第21回 FFTに見る建築様式

 ガリランド、ドーター、ザランダ。ゴルランド、ベルベニア、ゼルテニア。これらの都市の町並みにはある共通点があります。それは「建築様式」。もちろん、美しく整ったところもあれば、スラム街一歩手前という場所もありそれは様々なのですが、これらの都市に限らずFFTの世界に登場する建築物には何らかの共通項があり、それはFFTの世界観を統一する上でとても重要な役割を担っているといえましょう。

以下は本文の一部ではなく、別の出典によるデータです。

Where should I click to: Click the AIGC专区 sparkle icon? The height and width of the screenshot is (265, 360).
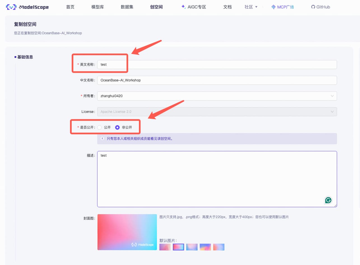(183, 7)
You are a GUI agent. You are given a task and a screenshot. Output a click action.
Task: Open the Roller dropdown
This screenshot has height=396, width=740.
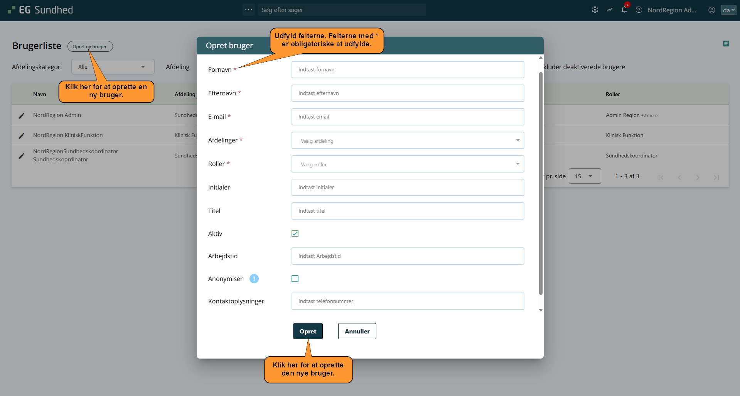coord(408,164)
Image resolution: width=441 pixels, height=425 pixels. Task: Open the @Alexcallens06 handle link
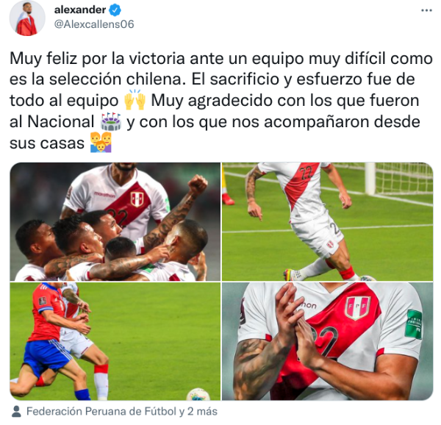pyautogui.click(x=94, y=24)
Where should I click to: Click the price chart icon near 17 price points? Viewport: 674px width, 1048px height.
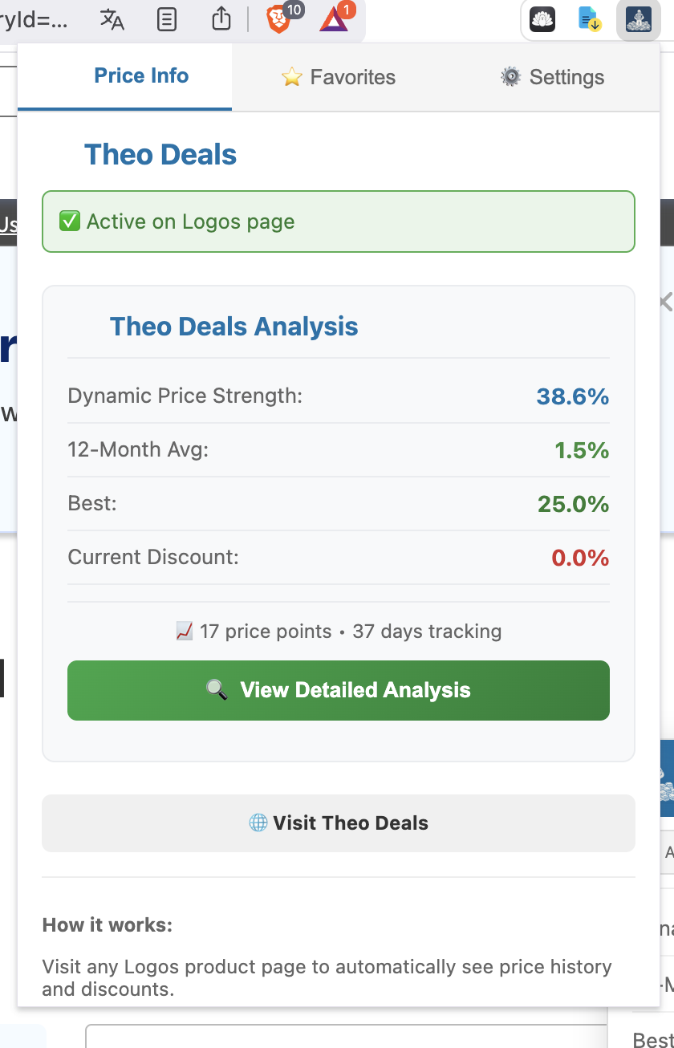183,631

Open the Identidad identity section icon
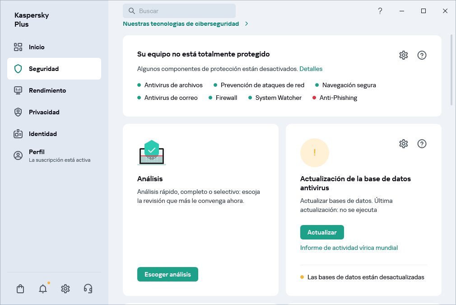[18, 134]
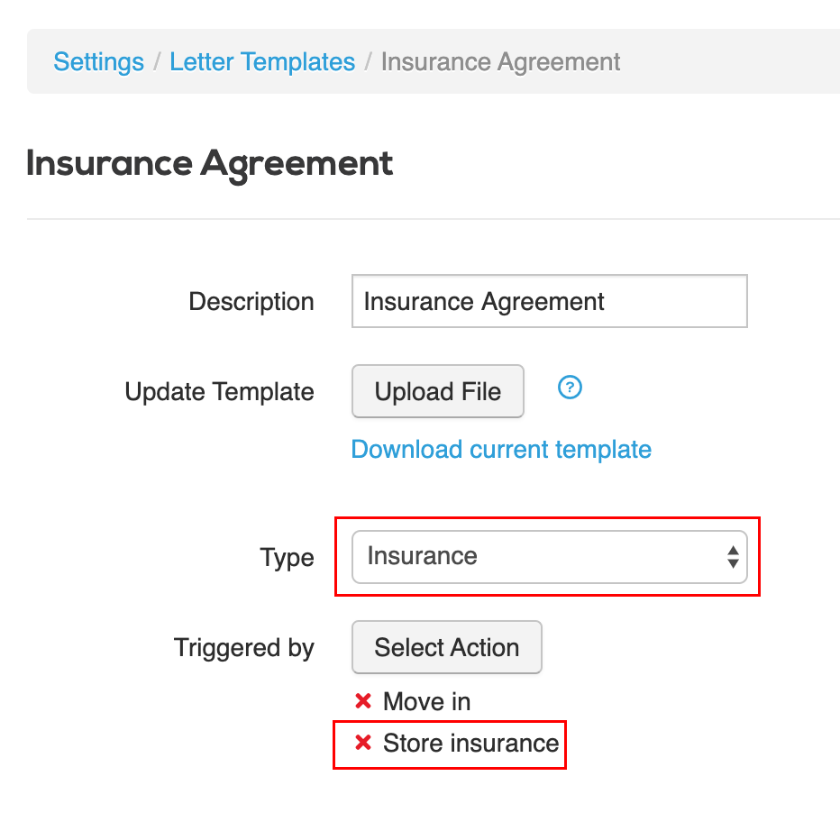Click the slash after the Settings breadcrumb
Screen dimensions: 840x840
tap(157, 61)
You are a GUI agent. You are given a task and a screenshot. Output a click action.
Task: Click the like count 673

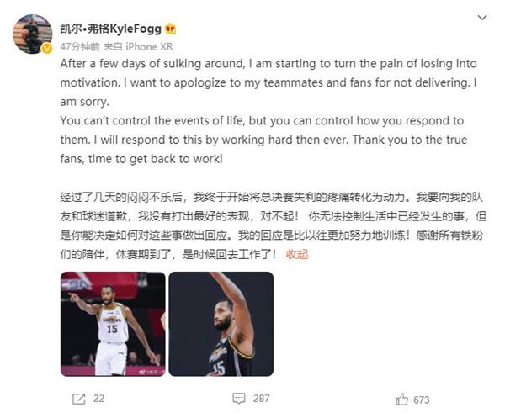tap(422, 400)
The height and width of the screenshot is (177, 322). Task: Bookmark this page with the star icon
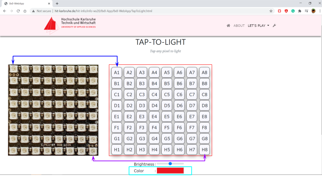click(271, 11)
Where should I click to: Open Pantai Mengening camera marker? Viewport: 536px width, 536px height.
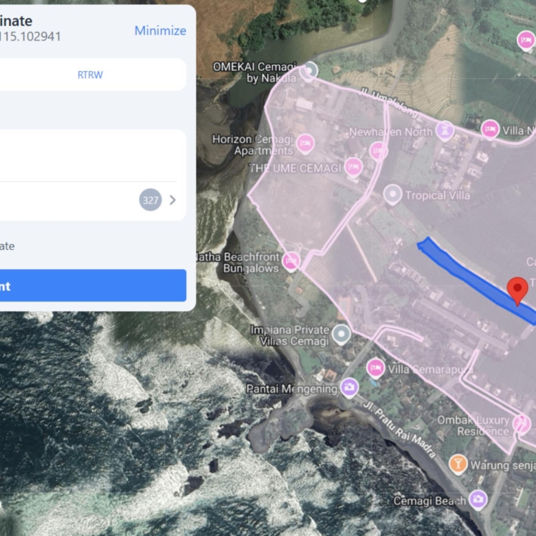pyautogui.click(x=349, y=388)
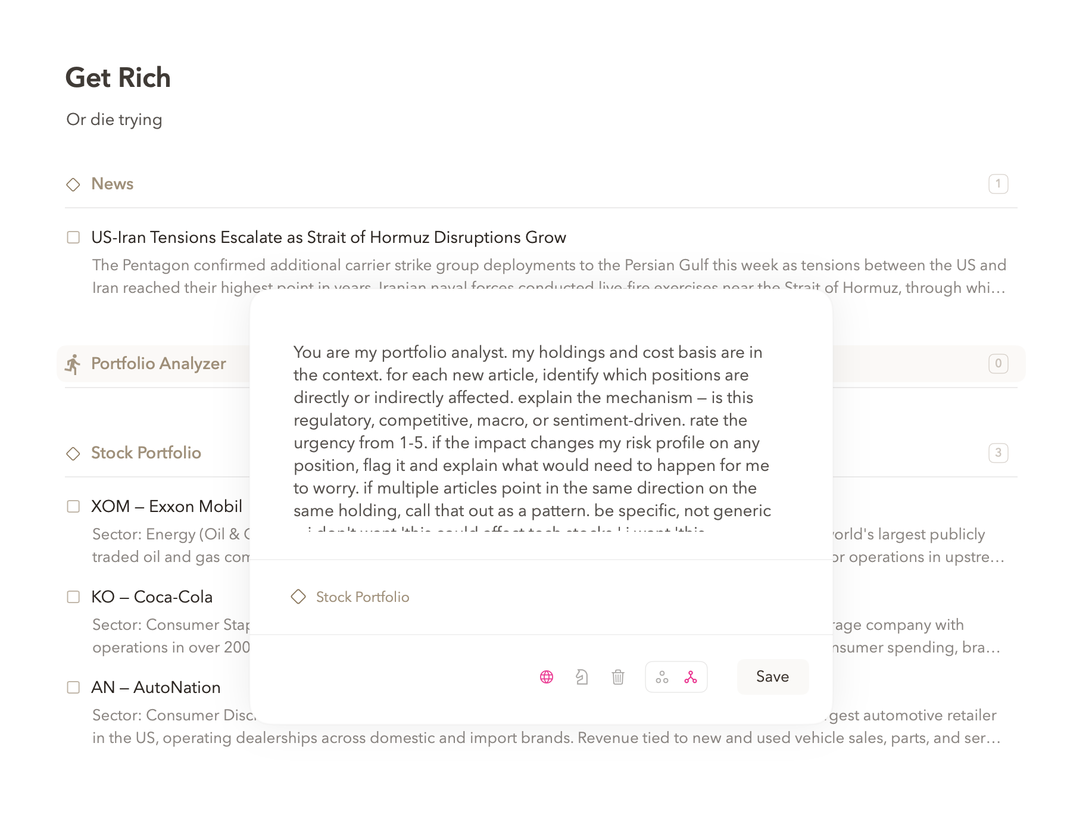Viewport: 1092px width, 818px height.
Task: Open the Stock Portfolio context link in dialog
Action: [x=362, y=597]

 この様式は「ハーフティンバー」と呼ばれるもので、主に中世ヨーロッパ、特にイングランドで多く用いられた様式です。建てられた時代から「テューダー様式」とも呼ばれているんですが、実はこれは本当は別物。テューダー様式とは、「後期ゴシックからルネサンス様式への過渡期の様式で,垂直様式にゴシックのなごりがあり,細部の装飾にルネサンスの影響がみえる」建築様式のことでその代表格はハンプトン・コートの大広間。でも時代で様式を語るならばハーフティンバーもテューダー様式の一例なのかも?

 ちなみに、ハーフティンバーの特徴は白塗りした壁に黒い樫の木を張り渡していること。これに更に三角屋根と煙突が加われば完璧(?)。そしてFFTの場合もっぱらこの屋根に登って戦闘を繰り広げるわけです。もっともこの様式が反映されている都市はドーターとザランダだと思うのですが、このうちドーターはFFT随一の美しい町並みを誇っていると思います。きっと将来に渡りこの町並みは変わらないんだろうなとも思ったり。また、「恋に落ちたシェイクスピア」に登場するロンドンの町並みも、FFTの雰囲気を探る上ではなかなか面白い材料ではないでしょうか。実はそっちばかり目が行ってストーリーそっちのけけでした。

 その他、城や寺院の建築様式ももっぱら中世ヨーロッパを反映しています。その中でも特に雰囲気が似ているのはやはり英国。FFTの建物に共通する素朴で無骨な雰囲気がそっくりです。だけど城などの様式についてまで書くとなると勉強不足なのでここでは割愛。どなたか書いていただけませんか?